** Start SELECTED TEXT **

Organizational Development and Leadership (ODL) Track

Organizational Development and Leadership Track


 

 

Courses 

  • CLIC 800 - Leadership Theory and Creative Practice (UVI Core Course 1)
  • Students critically assess and evaluate various conventional and innovative leadership theories and demonstrated practices with a special emphasis on identifying creative forms and original areas of research in this area of inquiry. Leadership theories and applications are considered within multiple contexts toward a systematic investigation of demonstrated practices, corresponding values, and underlying assumptions of leadership as the foundation towards leading complex organizations. 3 Credits
  • CLIC 801 - Sensemaking, Creativity, and Innovation in Leadership (UVI Core Course 2)
  • This course thoroughly examines and explores how retrospective sense-making and rational decision-making processes influence creativity and innovation. Emphasis is placed on learning how innovation and creativity reflexively change leadership practice. This course will also provide students with the opportunity to design an applied research project to systematically investigate some facet(s) of sense-making and decision-making related to creative leadership. 3 Credits 
  • CLIC 802 - Organizational Theory and Analysis (UVI Core Course 3)
  • This is a foundation course in the doctoral program. This course evaluates multiple theoretical perspectives of organizations toward building a working synthesis that can be utilized in researching and practicing organizational leadership. 3 Credits
  • CLIC 806 - Qualitative Research Methods I (Research Methods Course 1)
  • This course emphasizes qualitative methods of inquiry in applied organizational research. Learners evaluate case studies and ethnographies toward generating an original research design. This course may be offered in an online or hybrid format. 3 Credits
  • CLIC 803 - Ethics and Social Justice in Leadership (UVI Core Course 4) 
  • General ethical theory and relevant legal and social justice issues are critically examined within an organizational leader context toward developing ethical leader principles and demonstrated behaviors in complex organizations. This course is an advanced seminar and emphasizes the systematic investigation of an ethical or social justice issue of problems requiring creative leadership. 3 Credits
  • CLIC 804 - Innovation By Design (UVI Core Course 5)
  • This course focuses on the methodologies and practices necessary for individuals and organizations to regularly create break-through innovations. Participants will learn the tools and methodologies of the design thinking innovation process. The participants will master applying these methods in the creation of innovative new products, processes, and services using case studies and projects. Participants will also learn to combine this break-through product innovation method with traditional corporate new product development processes. Emerging research on innovative new product development will also be discussed and analyzed. 3 Credits
  • CLIC 807 - Quantitative Research Methods II (UVI Research Methods Course 2)
  • This course emphasizes quantitative methods of inquiry in applied organizational leadership research. Learners evaluate experimental and correlational studies toward generating an original applied research design. This course may be offered in an online or hybrid format and include both laboratory and lecture section formats. 3 Credits
  • CLIC 805 - Communicative Leadership, Somatics, and Phenomenology for Change  (UVI Core Course 6)

** End SELECTED TEXT **

### GOAL 1:
Which courses in the ODL track course list are labeled as UVI Core Courses? Give each course's number and title.
### GOAL 2:
In the ODL track course list, what do learners evaluate in CLIC 806?
### GOAL 3:
Repeat the ODL track course list between "Organizational Development and Leadership (ODL)" and "Core Course 2)", inclusive.

** Start RECORDED DATA **

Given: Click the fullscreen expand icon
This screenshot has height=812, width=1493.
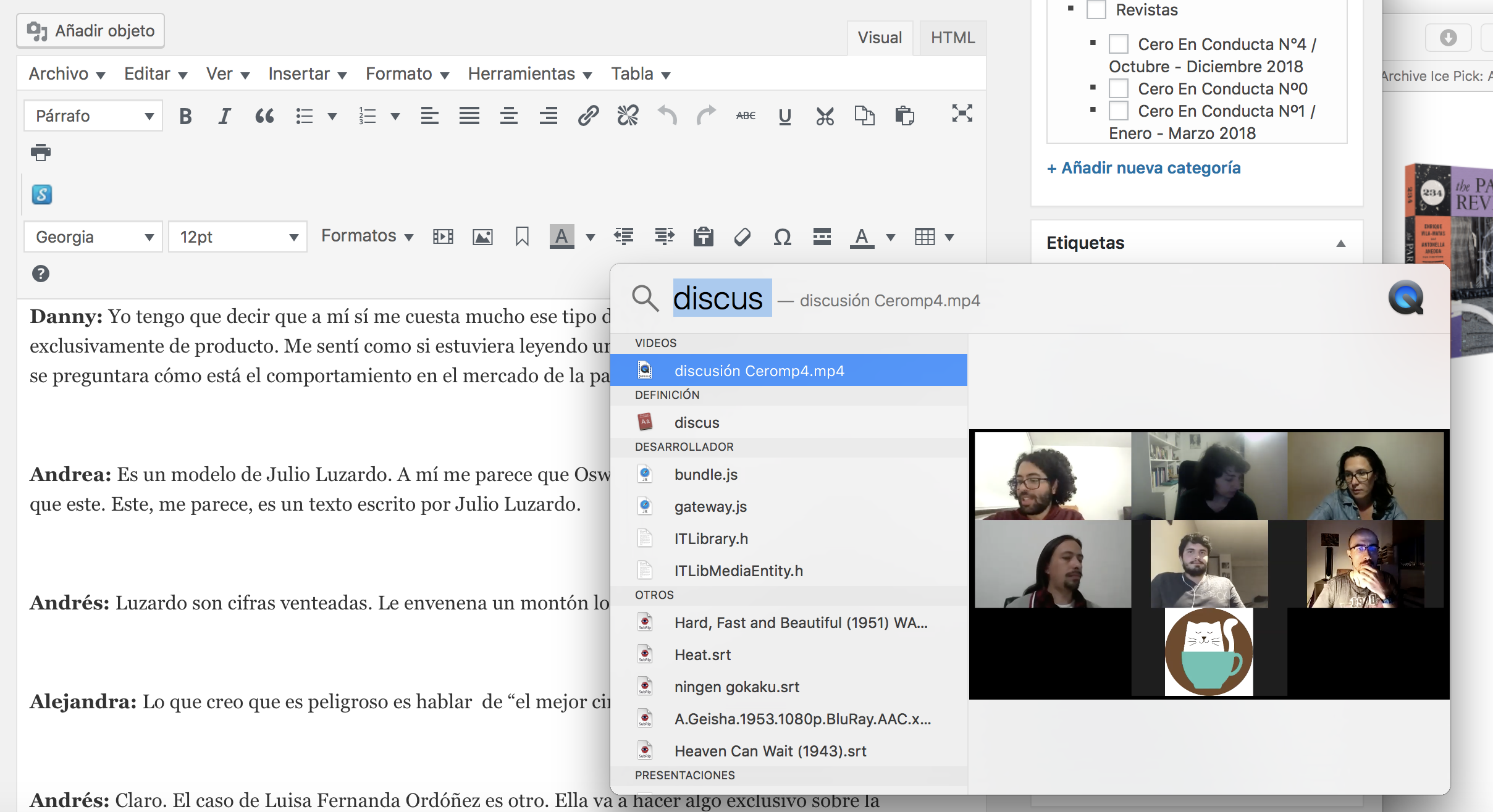Looking at the screenshot, I should 961,113.
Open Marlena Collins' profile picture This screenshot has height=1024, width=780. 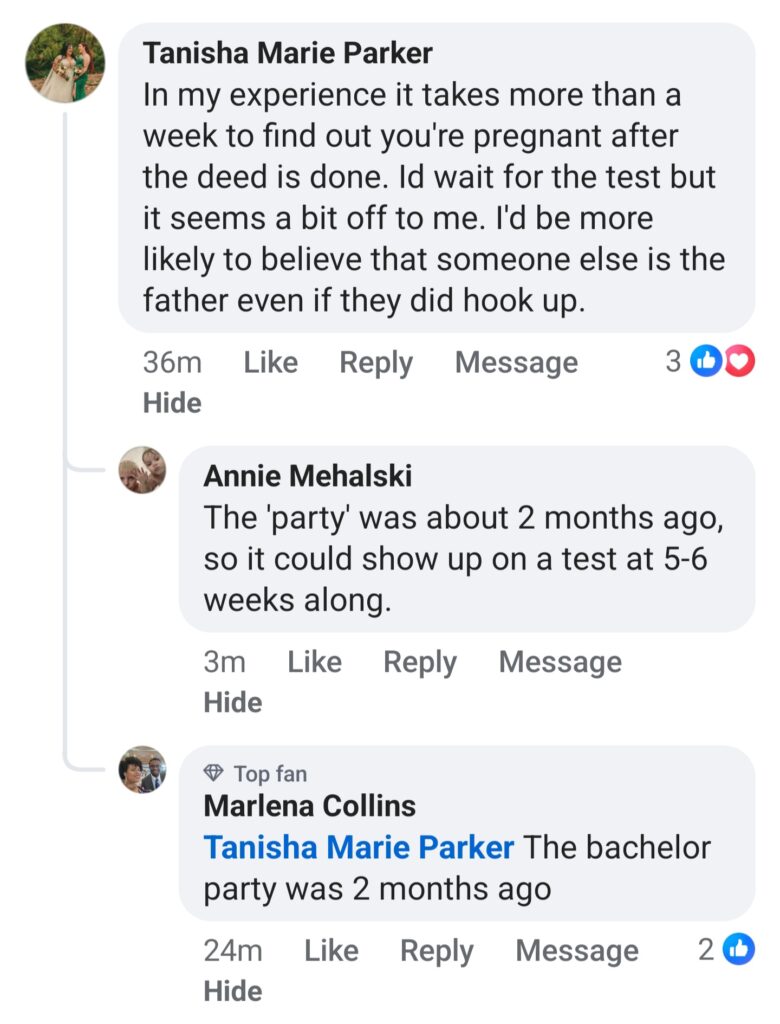(x=142, y=770)
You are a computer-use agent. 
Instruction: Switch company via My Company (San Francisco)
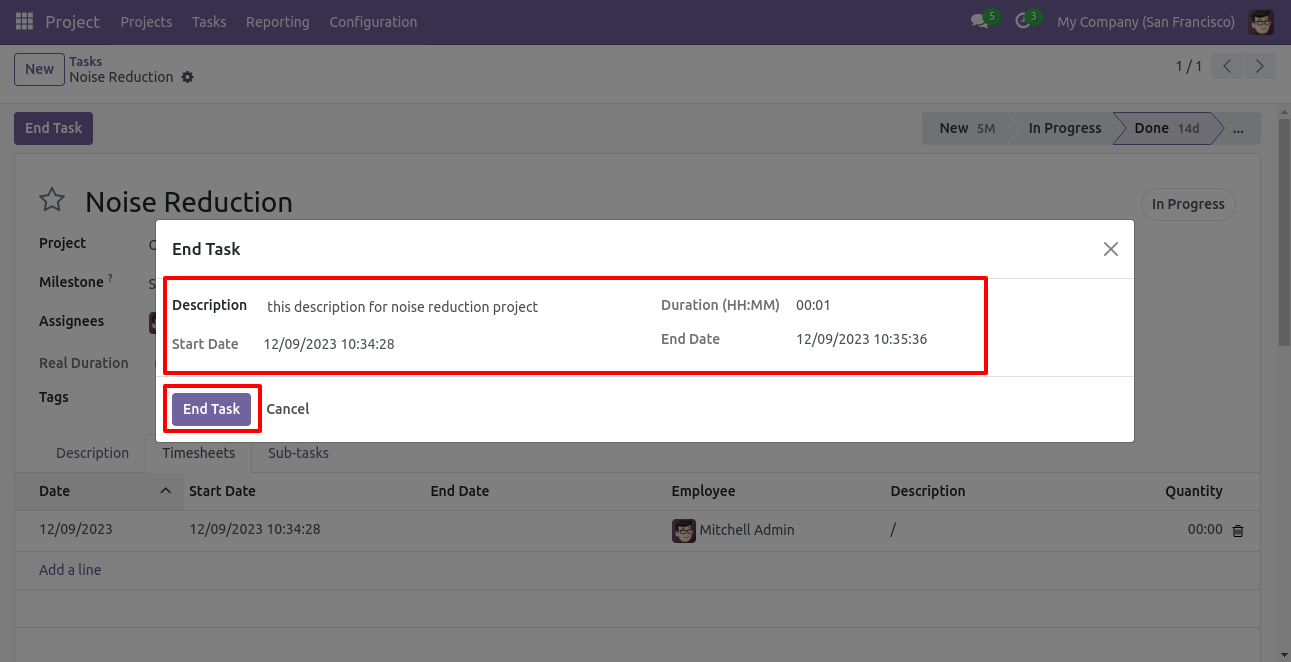pyautogui.click(x=1145, y=22)
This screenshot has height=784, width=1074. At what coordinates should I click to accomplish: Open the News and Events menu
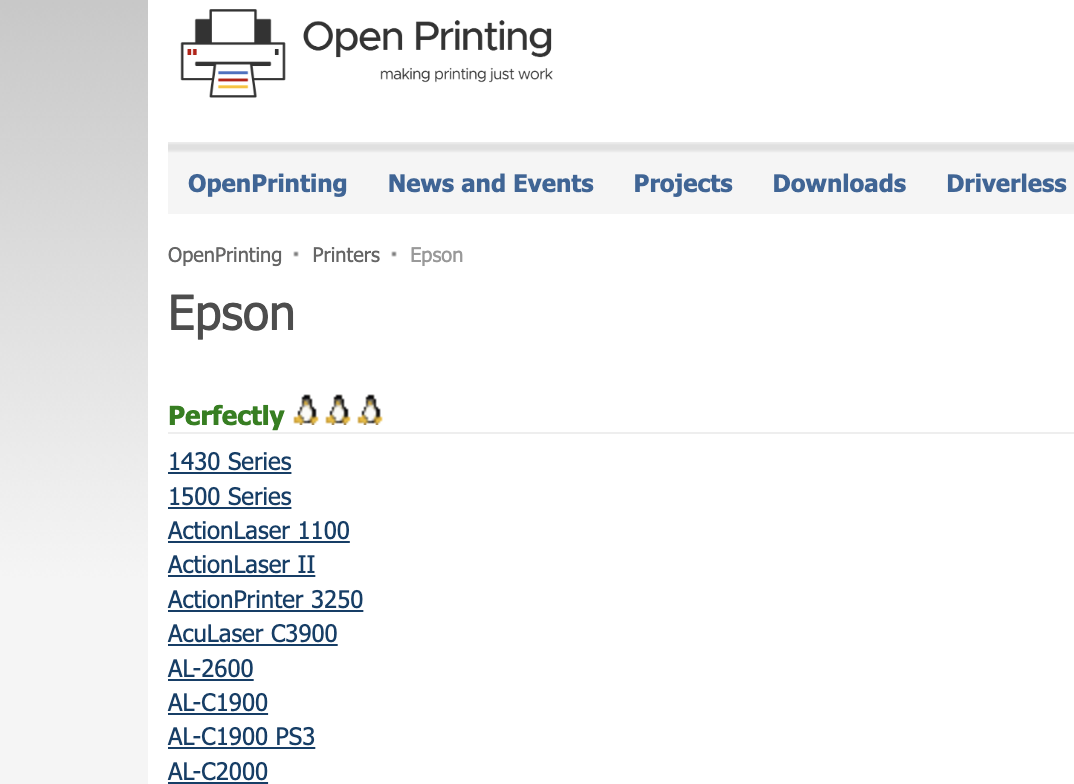click(x=490, y=184)
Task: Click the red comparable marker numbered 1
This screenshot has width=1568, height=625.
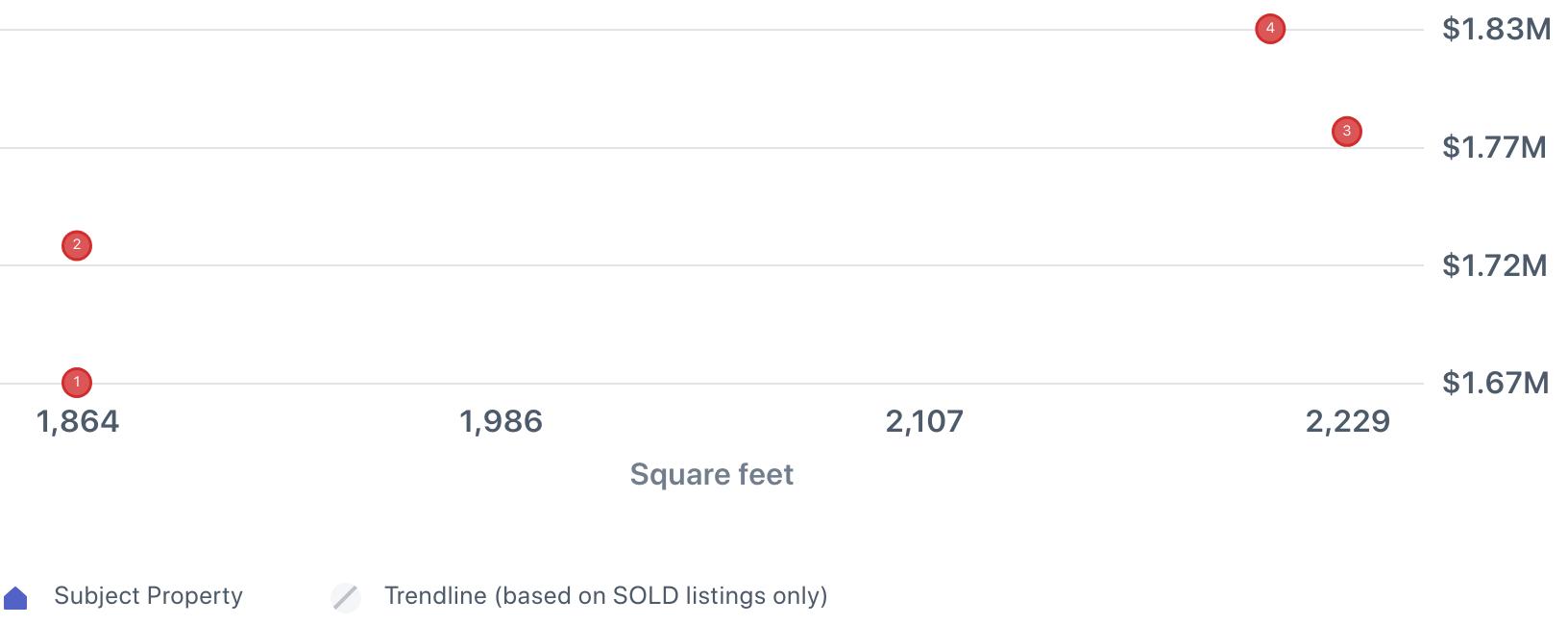Action: (77, 383)
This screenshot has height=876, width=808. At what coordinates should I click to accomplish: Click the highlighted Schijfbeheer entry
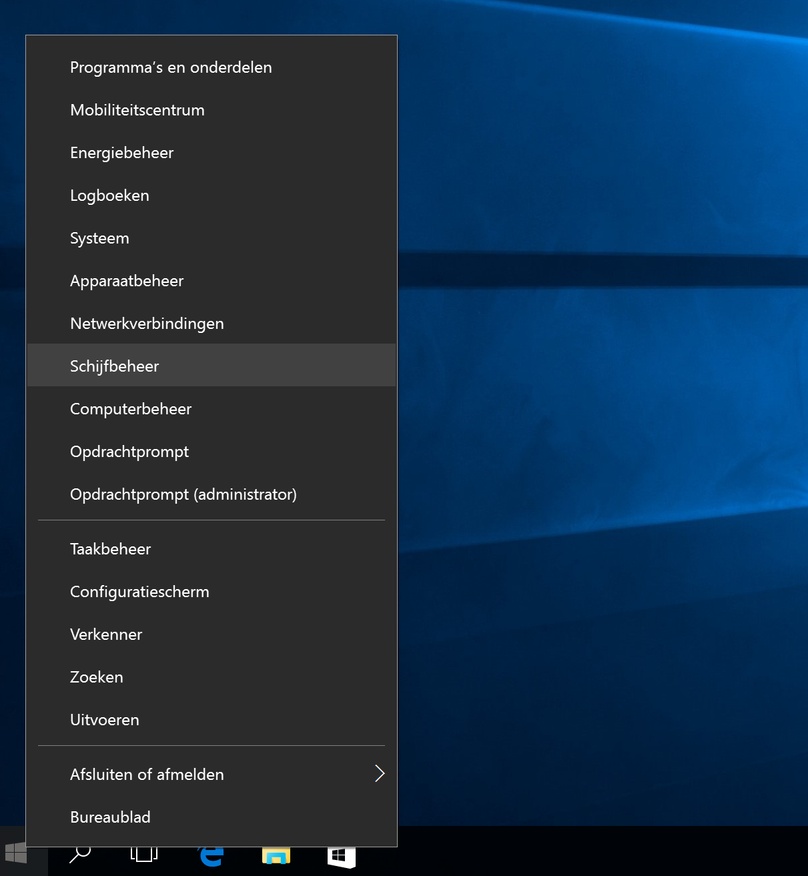(x=212, y=365)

** End RECORDED DATA **

### TASK OUTPUT 1:
CLIC 800 - Leadership Theory and Creative Practice
CLIC 801 - Sensemaking, Creativity, and Innovation in Leadership
CLIC 802 - Organizational Theory and Analysis
CLIC 803 - Ethics and Social Justice in Leadership
CLIC 804 - Innovation By Design
CLIC 805 - Communicative Leadership, Somatics, and Phenomenology for Change

### TASK OUTPUT 2:
Case studies and ethnographies.

### TASK OUTPUT 3:
Organizational Development and Leadership (ODL) Track

Organizational Development and Leadership Track


 

 

Courses 

  • CLIC 800 - Leadership Theory and Creative Practice (UVI Core Course 1)
  • Students critically assess and evaluate various conventional and innovative leadership theories and demonstrated practices with a special emphasis on identifying creative forms and original areas of research in this area of inquiry. Leadership theories and applications are considered within multiple contexts toward a systematic investigation of demonstrated practices, corresponding values, and underlying assumptions of leadership as the foundation towards leading complex organizations. 3 Credits
  • CLIC 801 - Sensemaking, Creativity, and Innovation in Leadership (UVI Core Course 2)